## Aim A
In the documentation on measurable equivalences, what does the definition MeasurableEquiv.ulift provide?
## Aim B
Carry on the documentation on measurable equivalences from the point where it stops.

## Text to read
.....

A measurable equivalence is a measurable embedding.

def MeasurableEquiv.cast {α β : Type u_6} [i₁ : MeasurableSpace α] [i₂ : MeasurableSpace β] (h : α = β) (hi : HEq i₁ i₂) : α ≃ᵐ β

Equal measurable spaces are equivalent.

Equations

• MeasurableEquiv.cast h hi = { toEquiv := Equiv.cast h, measurable_toFun := ⋯, measurable_invFun := ⋯ }

def MeasurableEquiv.ulift {α : Type u} [MeasurableSpace α] : ULift.{v, u} α ≃ᵐ α

Measurable equivalence between ULift α and α.

Equations

• MeasurableEquiv.ulift = { toEquiv := Equiv.ulift, measurable_toFun := ⋯, measurable_invFun := ⋯ }

theorem MeasurableEquiv.measurable_comp_iff {α : Type u_1} {β : Type u_2} {γ : Type u_3} [MeasurableSpace α] [MeasurableSpace β] [MeasurableSpace γ] {f : β → γ} (e : α ≃ᵐ β) : Measurable (f ∘ ⇑e) ↔ Measurable f

def MeasurableEquiv.ofUniqueOfUnique (α : Type u_6) (β : Type u_7) [MeasurableSpace α] [MeasurableSpace β] [Unique α] [Unique β] : α ≃ᵐ β

Any two types with unique elements are measurably equivalent.

Equations

• MeasurableEquiv.ofUniqueOfUnique α β = { toEquiv := Equiv.equivOfUnique α β, measurable_toFun := ⋯, measurable_invFun := ⋯ }

def MeasurableEquiv.prodCongr {α : Type u_1} {β : Type u_2} {γ : Type u_3} {δ : Type u_4} [MeasurableSpace α] [MeasurableSpace β] [MeasurableSpace γ] [MeasurableSpace δ] (ab : α ≃ᵐ β) (cd : γ ≃ᵐ δ) : α × γ ≃ᵐ β × δ

Products of equivalent measurable spaces are equivalent.

Equations

• ab.prodCongr cd = { toEquiv := ab.prodCongr cd.toEquiv, measurable_toFun := ⋯, measurable_invFun := ⋯ }

def MeasurableEquiv.prodComm {α : Type u_1} {β : Type u_2} [MeasurableSpace α] [MeasurableSpace β] : α × β ≃ᵐ β × α

Products of measurable spaces are symmetric.

.....

## Dataset records
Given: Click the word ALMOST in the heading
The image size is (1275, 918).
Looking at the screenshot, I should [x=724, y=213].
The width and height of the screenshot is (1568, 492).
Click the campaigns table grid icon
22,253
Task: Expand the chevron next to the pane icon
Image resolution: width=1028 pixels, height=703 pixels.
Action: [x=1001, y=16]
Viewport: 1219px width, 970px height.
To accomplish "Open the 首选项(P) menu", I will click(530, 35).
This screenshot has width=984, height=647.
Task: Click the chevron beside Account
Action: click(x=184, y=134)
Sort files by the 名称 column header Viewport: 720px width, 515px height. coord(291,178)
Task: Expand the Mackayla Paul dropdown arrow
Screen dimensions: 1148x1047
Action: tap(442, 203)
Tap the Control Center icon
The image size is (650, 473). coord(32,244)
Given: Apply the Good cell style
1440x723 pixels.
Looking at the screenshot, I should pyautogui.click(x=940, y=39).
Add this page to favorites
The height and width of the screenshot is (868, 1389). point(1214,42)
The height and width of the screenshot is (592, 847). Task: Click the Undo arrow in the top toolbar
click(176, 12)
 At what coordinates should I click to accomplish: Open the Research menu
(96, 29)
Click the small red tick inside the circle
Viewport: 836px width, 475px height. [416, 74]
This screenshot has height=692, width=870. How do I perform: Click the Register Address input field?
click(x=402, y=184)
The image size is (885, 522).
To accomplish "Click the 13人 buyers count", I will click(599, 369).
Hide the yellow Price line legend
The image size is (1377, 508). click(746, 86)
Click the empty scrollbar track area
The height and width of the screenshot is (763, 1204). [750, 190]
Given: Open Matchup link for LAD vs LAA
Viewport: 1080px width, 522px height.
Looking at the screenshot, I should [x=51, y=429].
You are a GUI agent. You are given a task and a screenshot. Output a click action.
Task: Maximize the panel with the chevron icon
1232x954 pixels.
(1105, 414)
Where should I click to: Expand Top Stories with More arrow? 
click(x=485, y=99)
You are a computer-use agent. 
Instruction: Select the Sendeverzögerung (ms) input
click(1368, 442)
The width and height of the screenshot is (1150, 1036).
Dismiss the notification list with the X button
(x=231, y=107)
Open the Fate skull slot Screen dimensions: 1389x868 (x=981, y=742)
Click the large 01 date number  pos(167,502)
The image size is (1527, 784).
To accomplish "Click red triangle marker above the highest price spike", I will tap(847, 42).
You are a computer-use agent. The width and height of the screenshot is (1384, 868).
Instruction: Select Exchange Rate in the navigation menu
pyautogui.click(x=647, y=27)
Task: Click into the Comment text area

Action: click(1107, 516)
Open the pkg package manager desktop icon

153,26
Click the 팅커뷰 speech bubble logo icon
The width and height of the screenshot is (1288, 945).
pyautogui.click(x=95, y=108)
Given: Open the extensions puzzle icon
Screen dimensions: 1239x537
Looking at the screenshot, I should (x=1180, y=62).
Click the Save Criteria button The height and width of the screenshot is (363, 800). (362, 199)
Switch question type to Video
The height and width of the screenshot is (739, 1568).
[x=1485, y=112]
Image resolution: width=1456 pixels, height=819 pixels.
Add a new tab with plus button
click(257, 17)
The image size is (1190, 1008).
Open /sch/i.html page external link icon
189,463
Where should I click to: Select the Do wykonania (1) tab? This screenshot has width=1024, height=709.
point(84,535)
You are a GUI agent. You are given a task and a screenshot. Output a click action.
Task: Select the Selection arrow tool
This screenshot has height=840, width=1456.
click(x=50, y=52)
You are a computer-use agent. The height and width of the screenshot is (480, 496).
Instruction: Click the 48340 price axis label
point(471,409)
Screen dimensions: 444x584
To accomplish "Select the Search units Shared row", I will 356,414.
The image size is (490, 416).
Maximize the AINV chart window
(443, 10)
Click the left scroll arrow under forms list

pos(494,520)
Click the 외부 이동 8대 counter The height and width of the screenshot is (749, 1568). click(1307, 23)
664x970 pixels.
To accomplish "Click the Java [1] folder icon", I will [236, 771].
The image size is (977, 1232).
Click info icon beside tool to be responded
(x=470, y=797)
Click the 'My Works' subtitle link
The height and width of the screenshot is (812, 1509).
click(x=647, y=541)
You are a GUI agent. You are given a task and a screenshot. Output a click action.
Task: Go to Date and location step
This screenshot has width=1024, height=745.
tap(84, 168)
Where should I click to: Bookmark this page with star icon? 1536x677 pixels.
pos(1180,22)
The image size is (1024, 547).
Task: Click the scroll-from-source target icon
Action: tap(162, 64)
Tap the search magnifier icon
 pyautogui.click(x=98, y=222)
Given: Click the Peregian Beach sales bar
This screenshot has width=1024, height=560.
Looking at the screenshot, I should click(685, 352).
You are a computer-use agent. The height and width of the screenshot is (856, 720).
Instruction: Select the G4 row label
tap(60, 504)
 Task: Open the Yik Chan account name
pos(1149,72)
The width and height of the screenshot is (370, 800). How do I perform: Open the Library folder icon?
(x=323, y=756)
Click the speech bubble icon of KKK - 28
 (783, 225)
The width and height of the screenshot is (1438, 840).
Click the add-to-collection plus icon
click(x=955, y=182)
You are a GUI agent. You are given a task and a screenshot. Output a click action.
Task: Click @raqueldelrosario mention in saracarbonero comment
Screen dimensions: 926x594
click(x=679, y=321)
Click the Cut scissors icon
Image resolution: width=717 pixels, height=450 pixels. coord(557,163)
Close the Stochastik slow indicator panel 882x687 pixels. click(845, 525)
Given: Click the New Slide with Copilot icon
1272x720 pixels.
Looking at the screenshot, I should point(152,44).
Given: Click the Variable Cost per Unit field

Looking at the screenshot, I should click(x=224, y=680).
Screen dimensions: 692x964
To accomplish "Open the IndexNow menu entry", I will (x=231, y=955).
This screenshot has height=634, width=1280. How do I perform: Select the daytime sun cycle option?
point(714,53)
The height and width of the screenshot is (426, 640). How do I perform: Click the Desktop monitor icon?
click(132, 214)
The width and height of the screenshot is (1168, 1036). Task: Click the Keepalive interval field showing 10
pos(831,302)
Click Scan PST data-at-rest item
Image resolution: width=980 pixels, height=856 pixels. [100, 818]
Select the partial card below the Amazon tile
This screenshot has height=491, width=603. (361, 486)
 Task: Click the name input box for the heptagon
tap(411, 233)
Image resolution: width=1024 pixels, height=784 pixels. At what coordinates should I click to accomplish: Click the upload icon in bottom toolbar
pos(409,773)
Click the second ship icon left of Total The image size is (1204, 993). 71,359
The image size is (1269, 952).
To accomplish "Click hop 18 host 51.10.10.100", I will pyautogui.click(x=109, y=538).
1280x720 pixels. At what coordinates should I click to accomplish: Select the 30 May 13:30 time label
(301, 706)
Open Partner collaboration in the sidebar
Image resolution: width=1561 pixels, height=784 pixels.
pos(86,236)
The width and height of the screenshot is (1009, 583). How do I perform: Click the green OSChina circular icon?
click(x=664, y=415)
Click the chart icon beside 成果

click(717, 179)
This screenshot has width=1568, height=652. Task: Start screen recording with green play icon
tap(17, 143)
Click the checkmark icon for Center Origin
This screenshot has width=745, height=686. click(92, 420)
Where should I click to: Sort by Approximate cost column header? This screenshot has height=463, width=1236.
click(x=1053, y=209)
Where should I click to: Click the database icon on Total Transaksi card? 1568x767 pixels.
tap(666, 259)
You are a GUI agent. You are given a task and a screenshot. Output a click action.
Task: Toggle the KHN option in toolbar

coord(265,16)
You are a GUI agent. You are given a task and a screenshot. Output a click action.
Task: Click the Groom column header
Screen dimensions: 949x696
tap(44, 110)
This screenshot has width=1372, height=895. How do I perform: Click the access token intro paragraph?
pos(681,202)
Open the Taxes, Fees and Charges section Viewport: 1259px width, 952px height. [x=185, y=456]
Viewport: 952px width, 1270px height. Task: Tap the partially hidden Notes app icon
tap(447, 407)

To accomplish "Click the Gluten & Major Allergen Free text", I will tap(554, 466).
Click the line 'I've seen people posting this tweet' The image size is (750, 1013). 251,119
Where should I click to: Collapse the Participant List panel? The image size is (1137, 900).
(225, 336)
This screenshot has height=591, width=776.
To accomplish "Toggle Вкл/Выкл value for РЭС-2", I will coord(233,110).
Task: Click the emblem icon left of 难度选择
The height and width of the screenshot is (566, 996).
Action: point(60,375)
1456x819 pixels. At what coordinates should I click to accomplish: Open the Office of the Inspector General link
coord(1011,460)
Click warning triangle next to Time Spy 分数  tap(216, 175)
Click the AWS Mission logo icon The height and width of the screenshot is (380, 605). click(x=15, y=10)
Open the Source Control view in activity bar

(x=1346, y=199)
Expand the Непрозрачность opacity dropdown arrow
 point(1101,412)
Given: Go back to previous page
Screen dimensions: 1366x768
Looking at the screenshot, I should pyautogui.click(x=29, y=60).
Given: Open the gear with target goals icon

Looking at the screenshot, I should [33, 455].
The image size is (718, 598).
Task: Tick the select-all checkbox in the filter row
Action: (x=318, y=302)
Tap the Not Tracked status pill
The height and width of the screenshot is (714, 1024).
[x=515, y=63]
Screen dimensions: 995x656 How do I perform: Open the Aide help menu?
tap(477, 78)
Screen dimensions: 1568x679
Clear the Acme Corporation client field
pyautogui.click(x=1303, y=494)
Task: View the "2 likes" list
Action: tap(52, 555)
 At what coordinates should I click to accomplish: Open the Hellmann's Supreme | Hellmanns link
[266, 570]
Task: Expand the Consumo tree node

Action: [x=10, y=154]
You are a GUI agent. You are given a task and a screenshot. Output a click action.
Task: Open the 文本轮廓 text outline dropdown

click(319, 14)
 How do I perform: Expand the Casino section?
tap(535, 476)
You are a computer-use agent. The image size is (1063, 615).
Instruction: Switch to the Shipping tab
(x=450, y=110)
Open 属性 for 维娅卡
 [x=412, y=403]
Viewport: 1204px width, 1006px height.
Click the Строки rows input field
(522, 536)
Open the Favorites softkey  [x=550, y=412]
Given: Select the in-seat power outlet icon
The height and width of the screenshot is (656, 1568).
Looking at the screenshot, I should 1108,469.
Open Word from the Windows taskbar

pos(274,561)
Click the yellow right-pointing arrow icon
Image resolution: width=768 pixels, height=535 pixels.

.....

## Written response A
A measurable equivalence between ULift α and α.

## Written response B
Equations

• MeasurableEquiv.prodComm = { toEquiv := Equiv.prodComm α β, measurable_toFun := ⋯, measurable_invFun := ⋯ }

def MeasurableEquiv.prodAssoc {α : Type u_1} {β : Type u_2} {γ : Type u_3} [MeasurableSpace α] [MeasurableSpace β] [MeasurableSpace γ] : (α × β) × γ ≃ᵐ α × β × γ

Products of measurable spaces are associative.

Equations

• MeasurableEquiv.prodAssoc = { toEquiv := Equiv.prodAssoc α β γ, measurable_toFun := ⋯, measurable_invFun := ⋯ }

def MeasurableEquiv.punitProd {α : Type u_1} [MeasurableSpace α] : PUnit.{u_6 + 1} × α ≃ᵐ α

PUnit is a left identity for product of measurable spaces up to a measurable equivalence.

Equations

• MeasurableEquiv.punitProd = { toEquiv := Equiv.punitProd α, measurable_toFun := ⋯, measurable_invFun := ⋯ }

def MeasurableEquiv.prodPUnit {α : Type u_1} [MeasurableSpace α] : α × PUnit.{u_6 + 1} ≃ᵐ α

PUnit is a right identity for product of measurable spaces up to a measurable equivalence.

Equations

• MeasurableEquiv.prodPUnit = { toEquiv := Equiv.prodPUnit α, measurable_toFun := ⋯, measurable_invFun := ⋯ }

def MeasurableEquiv.sumCongr {α : Type u_1} {β : Type u_2} {γ : Type u_3} {δ : Type u_4} [MeasurableSpace α] [MeasurableSpace β] [MeasurableSpace γ] [MeasurableSpace δ] (ab : α ≃ᵐ β) (cd : γ ≃ᵐ δ) : α ⊕ γ ≃ᵐ β ⊕ δ

Sums of measurable spaces are symmetric.

Equations

• ab.sumCongr cd = { toEquiv := ab.sumCongr cd.toEquiv, measurable_toFun := ⋯, measurable_invFun := ⋯ }

def MeasurableEquiv.Set.prod {α : Type u_1} {β : Type u_2} [MeasurableSpace α] [MeasurableSpace β] (s : Set α) (t : Set β) : ↑(s ×ˢ t) ≃ᵐ ↑s × ↑t

s ×ˢ t ≃ (s × t) as measurable spaces.

Equations

• MeasurableEquiv.Set.prod s t = { toEquiv := Equiv.Set.prod s t, measurable_toFun := ⋯, measurable_invFun := ⋯ }

def MeasurableEquiv.Set.univ (α : Type u_6) [MeasurableSpace α] : ↑Set.univ ≃ᵐ α

univ α ≃ α as measurable spaces.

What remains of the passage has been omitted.